Activity
Could the records below be restated word for word, without a single picture?
[[ Input records, beginning ]]
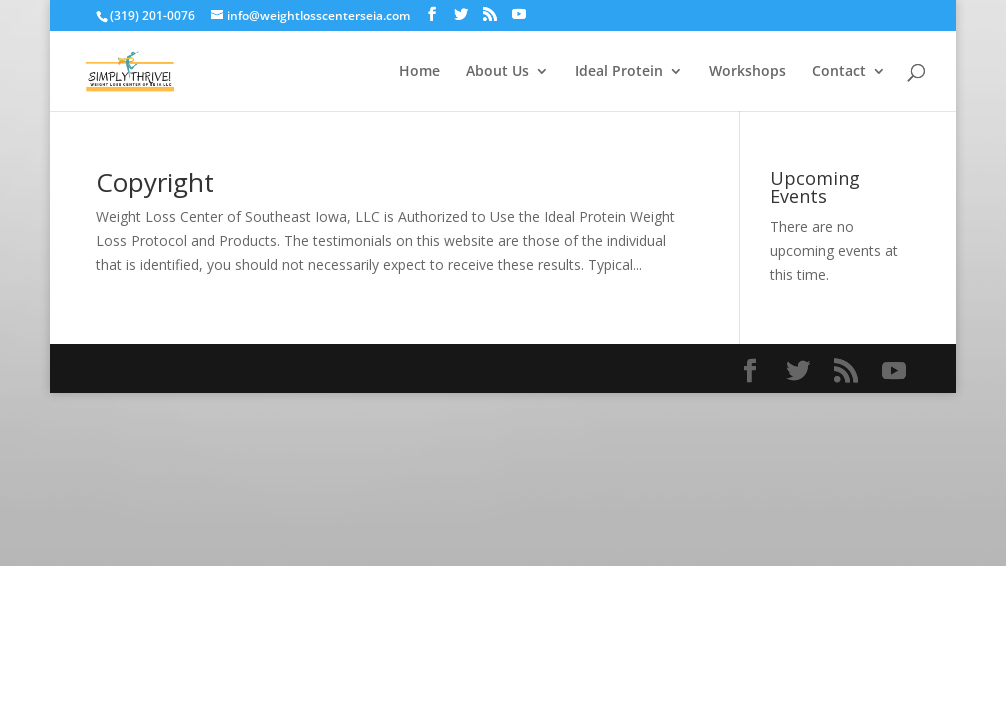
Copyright (155, 182)
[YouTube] (519, 14)
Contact (839, 72)
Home (419, 72)
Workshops (747, 72)
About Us (497, 72)
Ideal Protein (619, 72)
[[ Input records, end ]]
Exercise answer
Copyright (155, 182)
[YouTube] (519, 14)
Contact (839, 72)
Home (419, 72)
Workshops (747, 72)
About Us (497, 72)
Ideal Protein (619, 72)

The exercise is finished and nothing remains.